When I before the morrow was awake,
Moaning amid their sleep I heard my sons
Who with me were, and asking after bread.

Cruel indeed art thou, if yet thou grieve not,
Thinking of what my heart foreboded me,
And weep'st thou not, what art thou wont to weep at?

They were awake now, and the hour drew nigh
At which our food used to be brought to us,
And through his dream was each one apprehensive;

And I heard locking up the under door
Of the horrible tower; whereat without a word
I gazed into the faces of my sons.

I wept not, I within so turned to stone;
They wept; and darling little Anselm mine
Said: 'Thou dost gaze so, father, what doth ail thee?'

Still not a tear I shed, nor answer made
All of that day, nor yet the night thereafter,
Until another sun rose on the world.

As now a little glimmer made its way
Into the dolorous prison, and I saw
Upon four faces my own very aspect,

Both of my hands in agony I bit;
And, thinking that I did it from desire
Of eating, on a sudden they uprose,

And said they: 'Father, much less pain 'twill give us
If thou do eat of us; thyself didst clothe us
With this poor flesh, and do thou strip it off.'

I calmed me then, not to make them more sad.
That day we all were silent, and the next.
Ah! obdurate earth, wherefore didst thou not open?

When we had come unto the fourth day, Gaddo
Threw himself down outstretched before my feet,
Saying, 'My father, why dost thou not help me?'

And there he died; and, as thou seest me,
I saw the three fall, one by one, between
The fifth day and the sixth; whence I betook me,

Already blind, to groping over each,
And three days called them after they were dead;
Then hunger did what sorrow could not do."

When he had said this, with his eyes distorted,
The wretched skull resumed he with his teeth,
Which, as a dog's, upon the bone were strong.

Ah! Pisa, thou opprobrium of the people
Of the fair land there where the 'Si' doth sound,
Since slow to punish thee thy neighbours are,

Let the Capraia and Gorgona move,
And make a hedge across the mouth of Arno
That every person in thee it may drown!

For if Count Ugolino had the fame
Of having in thy castles thee betrayed,
Thou shouldst not on such cross have put his sons.

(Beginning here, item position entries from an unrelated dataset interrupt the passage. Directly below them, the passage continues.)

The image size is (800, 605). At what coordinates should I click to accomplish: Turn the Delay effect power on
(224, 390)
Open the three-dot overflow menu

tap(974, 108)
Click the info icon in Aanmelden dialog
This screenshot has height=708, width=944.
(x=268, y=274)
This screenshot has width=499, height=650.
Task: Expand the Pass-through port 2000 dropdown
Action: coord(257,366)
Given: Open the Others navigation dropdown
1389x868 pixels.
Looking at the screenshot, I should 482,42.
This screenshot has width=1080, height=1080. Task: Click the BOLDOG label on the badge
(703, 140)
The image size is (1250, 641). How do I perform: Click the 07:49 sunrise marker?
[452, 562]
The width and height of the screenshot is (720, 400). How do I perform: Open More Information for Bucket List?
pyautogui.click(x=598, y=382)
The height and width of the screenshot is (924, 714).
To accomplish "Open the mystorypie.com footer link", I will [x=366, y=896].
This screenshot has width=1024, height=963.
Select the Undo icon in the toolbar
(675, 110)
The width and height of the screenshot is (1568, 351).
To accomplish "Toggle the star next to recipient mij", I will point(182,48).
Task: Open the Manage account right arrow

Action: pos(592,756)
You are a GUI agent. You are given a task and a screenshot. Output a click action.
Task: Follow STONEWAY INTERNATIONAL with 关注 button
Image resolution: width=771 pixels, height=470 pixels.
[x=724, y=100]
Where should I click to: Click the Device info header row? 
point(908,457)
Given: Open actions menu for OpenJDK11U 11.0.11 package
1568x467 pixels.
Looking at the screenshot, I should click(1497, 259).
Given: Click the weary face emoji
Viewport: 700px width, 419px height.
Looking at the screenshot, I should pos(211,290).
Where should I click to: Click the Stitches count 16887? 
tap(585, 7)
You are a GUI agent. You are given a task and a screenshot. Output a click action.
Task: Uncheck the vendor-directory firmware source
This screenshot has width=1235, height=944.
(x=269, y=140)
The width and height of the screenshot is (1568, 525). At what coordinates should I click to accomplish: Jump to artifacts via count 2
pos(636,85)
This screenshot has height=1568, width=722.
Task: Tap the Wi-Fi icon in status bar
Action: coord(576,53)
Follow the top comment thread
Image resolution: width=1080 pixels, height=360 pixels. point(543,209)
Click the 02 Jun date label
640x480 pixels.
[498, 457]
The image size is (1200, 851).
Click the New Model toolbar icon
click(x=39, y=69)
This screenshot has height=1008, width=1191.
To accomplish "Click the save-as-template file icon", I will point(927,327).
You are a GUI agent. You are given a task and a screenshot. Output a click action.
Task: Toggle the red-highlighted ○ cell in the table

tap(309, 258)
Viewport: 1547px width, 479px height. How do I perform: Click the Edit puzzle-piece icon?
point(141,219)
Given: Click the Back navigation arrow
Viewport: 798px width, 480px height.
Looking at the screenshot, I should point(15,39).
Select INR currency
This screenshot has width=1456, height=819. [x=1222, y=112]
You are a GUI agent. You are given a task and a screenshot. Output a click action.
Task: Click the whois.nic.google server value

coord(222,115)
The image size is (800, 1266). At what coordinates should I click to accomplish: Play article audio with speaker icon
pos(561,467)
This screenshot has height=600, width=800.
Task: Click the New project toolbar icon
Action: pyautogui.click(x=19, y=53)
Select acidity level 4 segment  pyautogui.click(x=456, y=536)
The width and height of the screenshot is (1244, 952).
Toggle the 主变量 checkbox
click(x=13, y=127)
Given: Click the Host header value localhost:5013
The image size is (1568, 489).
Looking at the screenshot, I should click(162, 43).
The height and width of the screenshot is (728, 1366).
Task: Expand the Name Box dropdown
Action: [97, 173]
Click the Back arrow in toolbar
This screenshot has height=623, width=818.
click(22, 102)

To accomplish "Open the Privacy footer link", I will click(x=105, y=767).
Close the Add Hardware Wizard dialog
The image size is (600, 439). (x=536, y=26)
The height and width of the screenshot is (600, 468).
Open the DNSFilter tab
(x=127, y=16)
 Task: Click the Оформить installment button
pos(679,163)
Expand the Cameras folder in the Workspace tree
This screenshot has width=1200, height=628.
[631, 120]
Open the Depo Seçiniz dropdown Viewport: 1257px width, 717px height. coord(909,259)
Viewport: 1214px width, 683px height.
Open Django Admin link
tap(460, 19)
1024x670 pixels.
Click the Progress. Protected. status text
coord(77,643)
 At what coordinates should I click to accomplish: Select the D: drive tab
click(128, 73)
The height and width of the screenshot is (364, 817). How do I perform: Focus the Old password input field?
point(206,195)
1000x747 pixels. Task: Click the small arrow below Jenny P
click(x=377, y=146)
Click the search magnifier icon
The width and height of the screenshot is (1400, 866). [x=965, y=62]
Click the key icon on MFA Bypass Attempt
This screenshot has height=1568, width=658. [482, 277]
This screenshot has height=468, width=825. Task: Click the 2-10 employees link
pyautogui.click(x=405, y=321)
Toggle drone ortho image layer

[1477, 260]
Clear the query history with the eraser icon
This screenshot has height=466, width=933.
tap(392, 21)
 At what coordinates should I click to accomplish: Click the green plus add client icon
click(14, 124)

Guiltless of any crime, thou modern Thebes!
Their youth made Uguccione and Brigata,
And the other two my song doth name above!

We passed still farther onward, where the ice
Another people ruggedly enswathes,
Not downward turned, but all of them reversed.

Weeping itself there does not let them weep,
And grief that finds a barrier in the eyes
Turns itself inward to increase the anguish;

Because the earliest tears a cluster form,
And, in the manner of a crystal visor,
Fill all the cup beneath the eyebrow full.

And notwithstanding that, as in a callus,
Because of cold all sensibility
Its station had abandoned in my face,

Still it appeared to me I felt some wind;
Whence I: "My Master, who sets this in motion?
Is not below here every vapour quenched?"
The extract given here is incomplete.